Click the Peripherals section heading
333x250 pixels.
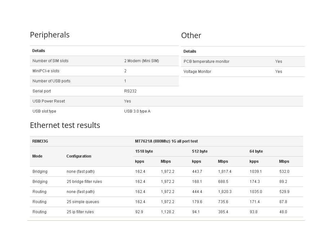click(50, 35)
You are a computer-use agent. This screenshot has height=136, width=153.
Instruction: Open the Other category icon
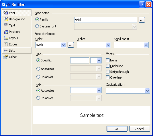pos(6,57)
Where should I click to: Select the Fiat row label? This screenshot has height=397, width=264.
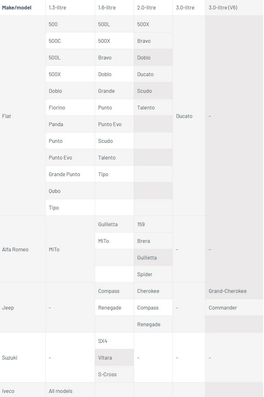pos(7,116)
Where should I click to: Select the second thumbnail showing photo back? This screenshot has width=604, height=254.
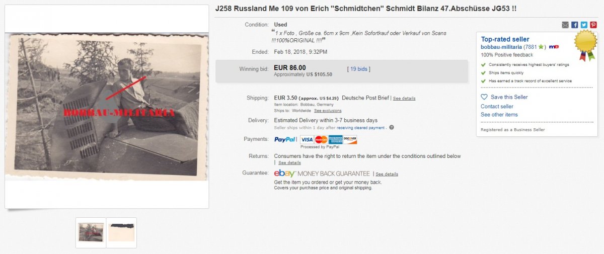click(x=121, y=232)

_____

Exercise objective: Convert the data above into a JSON list of strings, one string per line, beginning at the line that contains "Where should I click to: Select the Fiat" and running through the end of the data, skipping blank lines. Leave the pictures out of the answer.

In response:
[
  "Where should I click to: Select the Fiat row label? This screenshot has height=397, width=264.",
  "pos(7,116)",
  "Where should I click to: Select the second thumbnail showing photo back? This screenshot has width=604, height=254.",
  "click(x=121, y=232)"
]